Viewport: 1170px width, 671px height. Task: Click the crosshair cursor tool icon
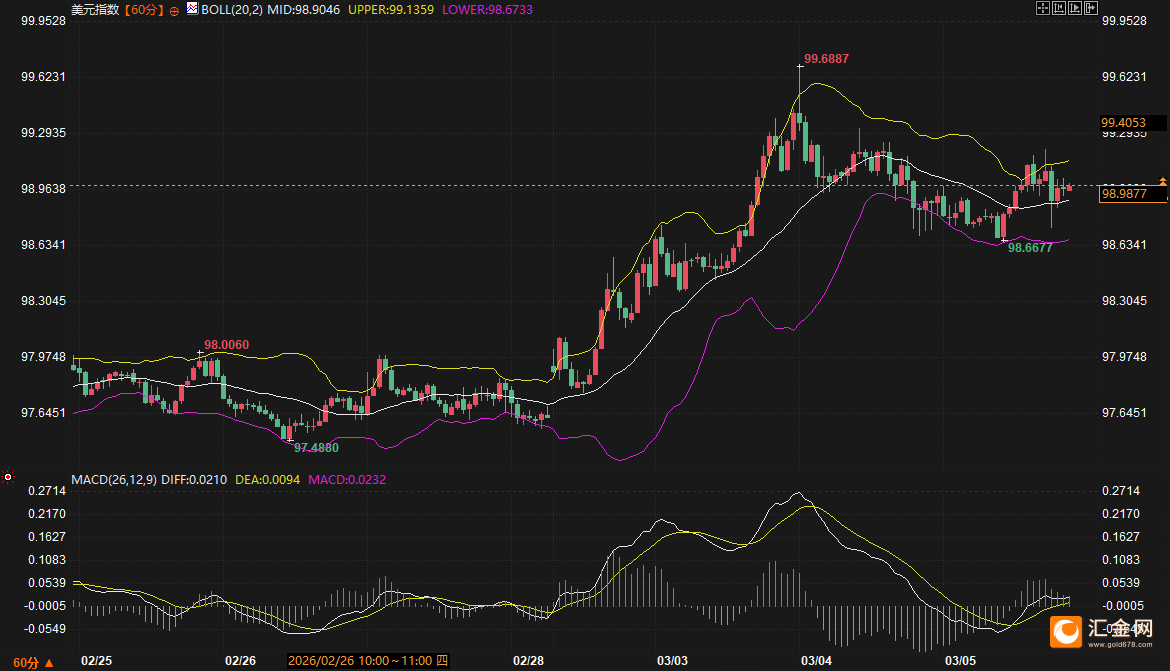(x=1042, y=8)
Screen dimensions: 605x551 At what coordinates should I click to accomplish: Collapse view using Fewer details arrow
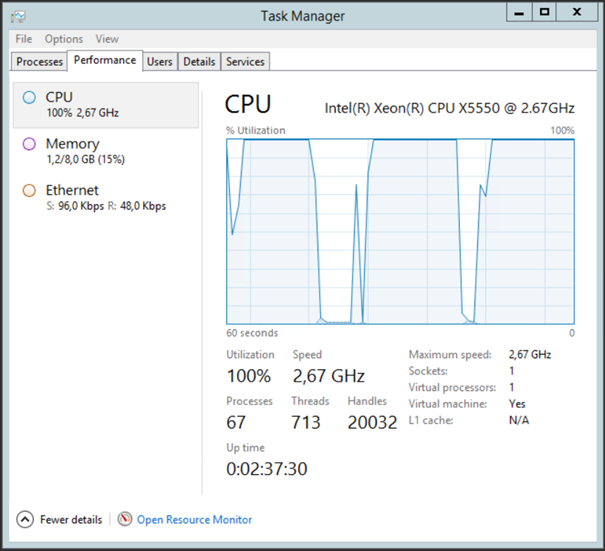25,519
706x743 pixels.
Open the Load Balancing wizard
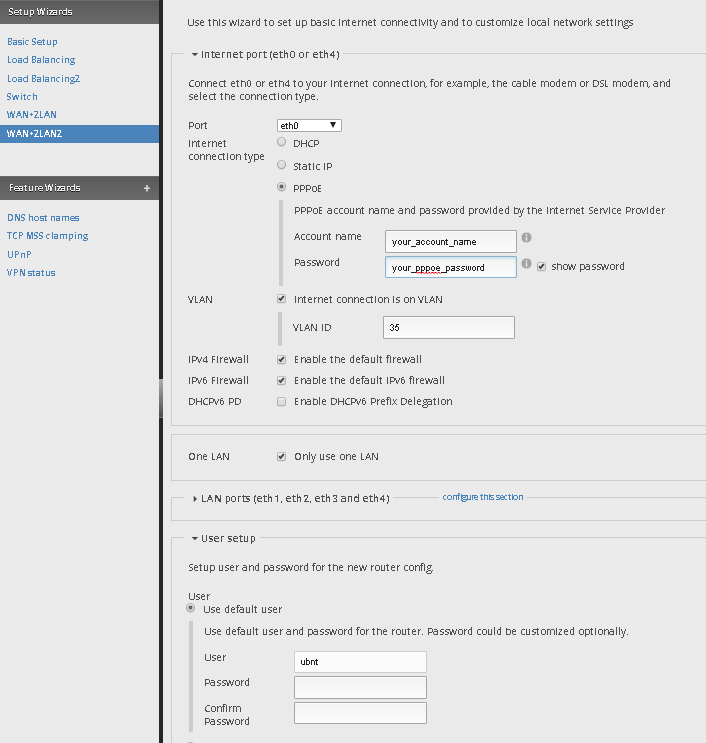[x=41, y=60]
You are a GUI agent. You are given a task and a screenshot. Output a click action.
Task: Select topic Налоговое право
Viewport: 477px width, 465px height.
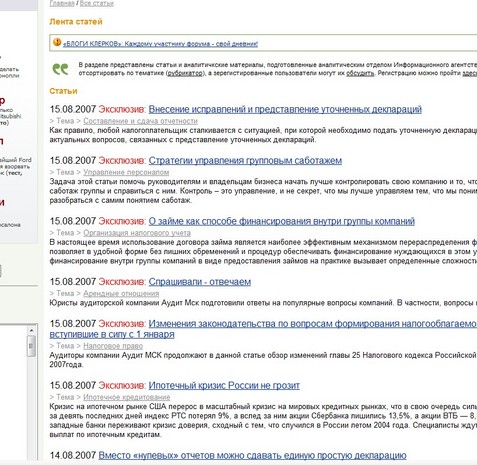click(113, 346)
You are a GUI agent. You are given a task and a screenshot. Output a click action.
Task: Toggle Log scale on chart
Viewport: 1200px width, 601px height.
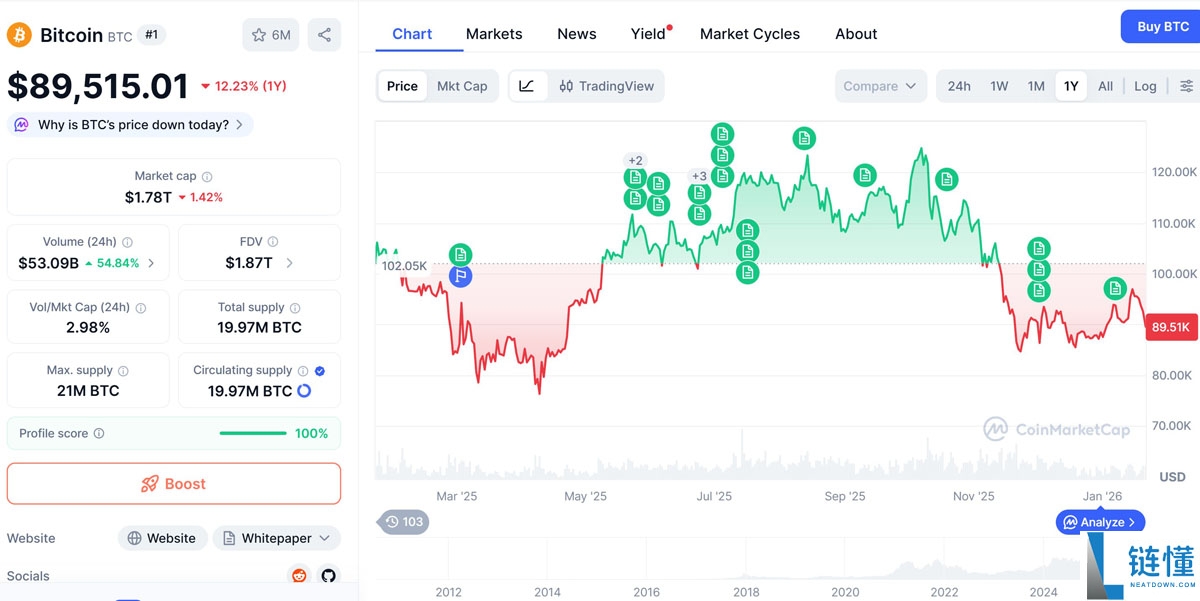point(1145,86)
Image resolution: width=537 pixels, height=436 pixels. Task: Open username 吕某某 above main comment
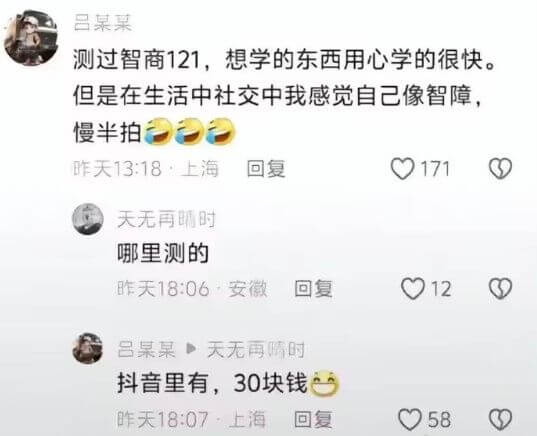(103, 24)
----
• _What you are asked to do_: Gather every line of the material above that contains the word "height", and copy each one in full. Case counts.

• _Exercise result_:
Viewport: 1170px width, 671px height. Task: Click the crosshair cursor tool icon
Viewport: 477px width, 465px height.
Viewport: 1200px width, 601px height.
Image resolution: width=537 pixels, height=436 pixels. Task: Open username 吕某某 above main comment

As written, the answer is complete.